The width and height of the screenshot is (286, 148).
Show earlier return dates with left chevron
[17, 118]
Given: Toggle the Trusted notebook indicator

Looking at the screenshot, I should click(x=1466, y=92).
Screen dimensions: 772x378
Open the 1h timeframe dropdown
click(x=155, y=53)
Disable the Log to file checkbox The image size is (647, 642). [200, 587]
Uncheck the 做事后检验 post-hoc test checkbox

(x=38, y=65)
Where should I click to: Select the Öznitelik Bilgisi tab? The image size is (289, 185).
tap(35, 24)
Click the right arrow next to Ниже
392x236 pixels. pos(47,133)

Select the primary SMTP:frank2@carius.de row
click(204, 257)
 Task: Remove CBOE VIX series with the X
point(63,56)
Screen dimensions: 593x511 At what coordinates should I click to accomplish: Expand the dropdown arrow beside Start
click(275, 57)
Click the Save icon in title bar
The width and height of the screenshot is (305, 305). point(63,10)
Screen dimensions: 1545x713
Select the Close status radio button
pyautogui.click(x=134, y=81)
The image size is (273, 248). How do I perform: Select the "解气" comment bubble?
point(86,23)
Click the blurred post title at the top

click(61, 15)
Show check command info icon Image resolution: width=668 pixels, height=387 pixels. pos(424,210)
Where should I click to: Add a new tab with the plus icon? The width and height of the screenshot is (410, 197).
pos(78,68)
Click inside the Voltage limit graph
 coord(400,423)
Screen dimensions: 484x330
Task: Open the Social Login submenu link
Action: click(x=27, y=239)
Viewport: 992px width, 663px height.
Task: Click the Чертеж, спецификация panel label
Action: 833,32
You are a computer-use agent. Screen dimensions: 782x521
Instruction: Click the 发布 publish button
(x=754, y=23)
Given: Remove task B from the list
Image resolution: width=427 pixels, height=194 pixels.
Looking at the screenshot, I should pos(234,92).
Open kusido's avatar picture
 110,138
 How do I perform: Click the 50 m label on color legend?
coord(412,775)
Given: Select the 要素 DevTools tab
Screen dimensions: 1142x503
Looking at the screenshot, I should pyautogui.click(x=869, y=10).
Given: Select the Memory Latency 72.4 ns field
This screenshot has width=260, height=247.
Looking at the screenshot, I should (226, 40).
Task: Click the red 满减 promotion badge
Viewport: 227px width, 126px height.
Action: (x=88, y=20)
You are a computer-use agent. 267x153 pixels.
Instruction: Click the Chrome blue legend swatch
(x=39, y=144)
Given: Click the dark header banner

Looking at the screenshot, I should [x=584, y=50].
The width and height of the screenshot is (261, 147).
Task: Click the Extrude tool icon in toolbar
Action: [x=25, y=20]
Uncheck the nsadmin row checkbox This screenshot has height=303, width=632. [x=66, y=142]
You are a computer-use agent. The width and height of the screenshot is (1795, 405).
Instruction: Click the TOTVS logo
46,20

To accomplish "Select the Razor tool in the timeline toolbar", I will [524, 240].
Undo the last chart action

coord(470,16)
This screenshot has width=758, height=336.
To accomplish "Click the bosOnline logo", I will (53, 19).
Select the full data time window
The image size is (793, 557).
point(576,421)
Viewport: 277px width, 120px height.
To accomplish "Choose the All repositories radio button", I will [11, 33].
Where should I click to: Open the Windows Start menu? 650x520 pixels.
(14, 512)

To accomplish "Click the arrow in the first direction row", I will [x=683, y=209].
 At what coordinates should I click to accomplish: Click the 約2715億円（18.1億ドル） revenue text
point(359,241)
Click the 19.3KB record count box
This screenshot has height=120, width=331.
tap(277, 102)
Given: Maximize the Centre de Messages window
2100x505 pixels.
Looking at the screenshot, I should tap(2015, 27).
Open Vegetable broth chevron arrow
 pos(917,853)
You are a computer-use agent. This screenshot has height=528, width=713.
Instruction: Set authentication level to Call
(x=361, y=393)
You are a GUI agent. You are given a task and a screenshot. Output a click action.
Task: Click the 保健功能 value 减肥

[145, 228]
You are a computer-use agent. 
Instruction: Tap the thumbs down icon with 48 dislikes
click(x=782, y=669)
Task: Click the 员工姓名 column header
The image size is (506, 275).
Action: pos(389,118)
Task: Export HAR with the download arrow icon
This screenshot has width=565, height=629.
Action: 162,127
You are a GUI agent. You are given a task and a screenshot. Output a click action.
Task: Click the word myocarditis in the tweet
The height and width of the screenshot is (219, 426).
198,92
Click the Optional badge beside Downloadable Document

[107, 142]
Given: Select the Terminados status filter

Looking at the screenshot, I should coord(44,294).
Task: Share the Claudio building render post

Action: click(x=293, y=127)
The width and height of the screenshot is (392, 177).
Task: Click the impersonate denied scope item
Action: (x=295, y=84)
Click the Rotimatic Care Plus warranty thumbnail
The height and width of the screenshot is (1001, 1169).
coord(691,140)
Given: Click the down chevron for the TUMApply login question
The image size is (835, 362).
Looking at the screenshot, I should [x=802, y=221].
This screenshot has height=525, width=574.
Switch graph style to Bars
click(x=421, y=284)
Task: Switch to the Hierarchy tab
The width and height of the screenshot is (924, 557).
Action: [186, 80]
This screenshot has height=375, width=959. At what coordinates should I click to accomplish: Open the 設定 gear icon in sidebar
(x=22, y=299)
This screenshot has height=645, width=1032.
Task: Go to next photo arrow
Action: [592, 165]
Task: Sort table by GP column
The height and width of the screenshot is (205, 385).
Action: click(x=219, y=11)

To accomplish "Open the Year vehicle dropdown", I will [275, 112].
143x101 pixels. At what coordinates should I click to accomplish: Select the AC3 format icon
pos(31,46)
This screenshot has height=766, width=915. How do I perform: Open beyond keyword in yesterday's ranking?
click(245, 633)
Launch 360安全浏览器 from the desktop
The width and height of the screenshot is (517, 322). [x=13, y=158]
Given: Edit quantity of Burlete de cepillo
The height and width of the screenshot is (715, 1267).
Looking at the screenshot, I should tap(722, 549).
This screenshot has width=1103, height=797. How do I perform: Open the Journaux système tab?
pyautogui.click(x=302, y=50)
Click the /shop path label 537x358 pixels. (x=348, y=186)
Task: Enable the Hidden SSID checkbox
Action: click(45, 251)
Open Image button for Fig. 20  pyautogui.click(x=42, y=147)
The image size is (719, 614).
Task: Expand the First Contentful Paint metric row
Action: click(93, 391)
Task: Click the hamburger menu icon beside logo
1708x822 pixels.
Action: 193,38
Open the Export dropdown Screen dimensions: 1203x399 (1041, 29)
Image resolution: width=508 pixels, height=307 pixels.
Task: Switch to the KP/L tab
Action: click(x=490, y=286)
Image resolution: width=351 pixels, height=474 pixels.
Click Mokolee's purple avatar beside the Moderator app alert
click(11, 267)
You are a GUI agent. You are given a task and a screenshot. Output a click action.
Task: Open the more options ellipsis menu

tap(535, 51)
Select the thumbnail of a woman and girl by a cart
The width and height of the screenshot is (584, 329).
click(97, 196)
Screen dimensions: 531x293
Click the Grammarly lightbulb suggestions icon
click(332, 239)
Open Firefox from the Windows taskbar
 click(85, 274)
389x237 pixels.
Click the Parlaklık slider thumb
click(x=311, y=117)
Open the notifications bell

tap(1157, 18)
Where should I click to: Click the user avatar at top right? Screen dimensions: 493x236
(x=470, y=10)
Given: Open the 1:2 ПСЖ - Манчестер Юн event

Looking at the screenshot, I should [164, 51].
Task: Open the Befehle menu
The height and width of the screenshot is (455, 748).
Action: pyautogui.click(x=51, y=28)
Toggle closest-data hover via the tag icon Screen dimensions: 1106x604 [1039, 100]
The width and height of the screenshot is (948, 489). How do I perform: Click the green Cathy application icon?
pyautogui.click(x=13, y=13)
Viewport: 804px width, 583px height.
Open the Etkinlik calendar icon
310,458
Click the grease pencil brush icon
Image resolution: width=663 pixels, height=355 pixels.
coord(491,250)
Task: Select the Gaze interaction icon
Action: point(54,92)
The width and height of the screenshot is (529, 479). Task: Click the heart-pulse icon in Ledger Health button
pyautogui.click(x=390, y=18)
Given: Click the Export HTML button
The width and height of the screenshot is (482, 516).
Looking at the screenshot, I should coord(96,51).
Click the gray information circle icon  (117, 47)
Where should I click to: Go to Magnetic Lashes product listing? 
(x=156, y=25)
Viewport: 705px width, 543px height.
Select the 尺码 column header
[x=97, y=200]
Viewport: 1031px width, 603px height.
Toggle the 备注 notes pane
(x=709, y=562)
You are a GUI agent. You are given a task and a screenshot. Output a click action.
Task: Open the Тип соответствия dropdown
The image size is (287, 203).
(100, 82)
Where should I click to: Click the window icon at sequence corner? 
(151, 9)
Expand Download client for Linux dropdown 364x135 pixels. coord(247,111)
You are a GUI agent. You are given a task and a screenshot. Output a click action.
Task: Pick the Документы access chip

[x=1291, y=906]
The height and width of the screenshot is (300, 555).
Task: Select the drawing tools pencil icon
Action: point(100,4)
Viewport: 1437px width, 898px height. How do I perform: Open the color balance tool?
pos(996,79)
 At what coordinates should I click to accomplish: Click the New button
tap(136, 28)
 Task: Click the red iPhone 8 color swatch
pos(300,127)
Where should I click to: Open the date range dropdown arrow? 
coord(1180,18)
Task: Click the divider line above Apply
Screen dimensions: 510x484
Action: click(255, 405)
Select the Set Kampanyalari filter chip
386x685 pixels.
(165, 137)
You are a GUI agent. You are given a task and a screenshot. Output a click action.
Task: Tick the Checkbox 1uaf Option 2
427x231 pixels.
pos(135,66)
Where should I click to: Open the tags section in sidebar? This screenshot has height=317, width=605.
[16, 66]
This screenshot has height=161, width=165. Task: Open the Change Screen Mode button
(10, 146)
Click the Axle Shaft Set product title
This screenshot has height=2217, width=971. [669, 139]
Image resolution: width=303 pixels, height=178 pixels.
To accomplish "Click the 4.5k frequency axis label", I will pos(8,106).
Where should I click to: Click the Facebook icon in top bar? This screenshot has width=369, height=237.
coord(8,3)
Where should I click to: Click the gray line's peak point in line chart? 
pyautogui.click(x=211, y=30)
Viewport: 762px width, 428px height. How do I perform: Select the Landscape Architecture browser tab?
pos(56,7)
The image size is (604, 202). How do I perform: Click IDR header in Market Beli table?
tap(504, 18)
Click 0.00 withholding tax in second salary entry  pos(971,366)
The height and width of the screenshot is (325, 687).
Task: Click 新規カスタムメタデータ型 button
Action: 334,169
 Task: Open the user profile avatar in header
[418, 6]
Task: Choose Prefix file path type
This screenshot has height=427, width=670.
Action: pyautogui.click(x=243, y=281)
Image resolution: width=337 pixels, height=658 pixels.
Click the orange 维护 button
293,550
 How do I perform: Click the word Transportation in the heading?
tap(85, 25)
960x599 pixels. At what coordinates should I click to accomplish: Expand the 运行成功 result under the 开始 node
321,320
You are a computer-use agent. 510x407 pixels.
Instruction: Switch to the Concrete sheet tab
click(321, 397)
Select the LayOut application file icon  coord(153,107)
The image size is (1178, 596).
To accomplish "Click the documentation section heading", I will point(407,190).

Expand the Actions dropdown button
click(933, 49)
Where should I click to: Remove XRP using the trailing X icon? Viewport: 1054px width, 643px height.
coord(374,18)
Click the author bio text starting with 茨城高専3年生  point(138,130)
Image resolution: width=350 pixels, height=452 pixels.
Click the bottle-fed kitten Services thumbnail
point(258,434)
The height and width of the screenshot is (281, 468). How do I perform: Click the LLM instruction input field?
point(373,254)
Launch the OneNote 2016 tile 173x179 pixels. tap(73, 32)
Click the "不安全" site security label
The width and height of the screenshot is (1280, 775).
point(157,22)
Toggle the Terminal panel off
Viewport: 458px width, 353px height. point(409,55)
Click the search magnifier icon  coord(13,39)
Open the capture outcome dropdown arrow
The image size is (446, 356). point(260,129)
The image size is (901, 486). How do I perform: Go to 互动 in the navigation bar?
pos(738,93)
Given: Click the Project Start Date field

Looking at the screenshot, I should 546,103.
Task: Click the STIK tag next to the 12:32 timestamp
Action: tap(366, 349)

• [YOUR TASK]: State the number of lines in the listing above that include "Choose", and add nothing else.

• [EXERCISE RESPONSE]: 2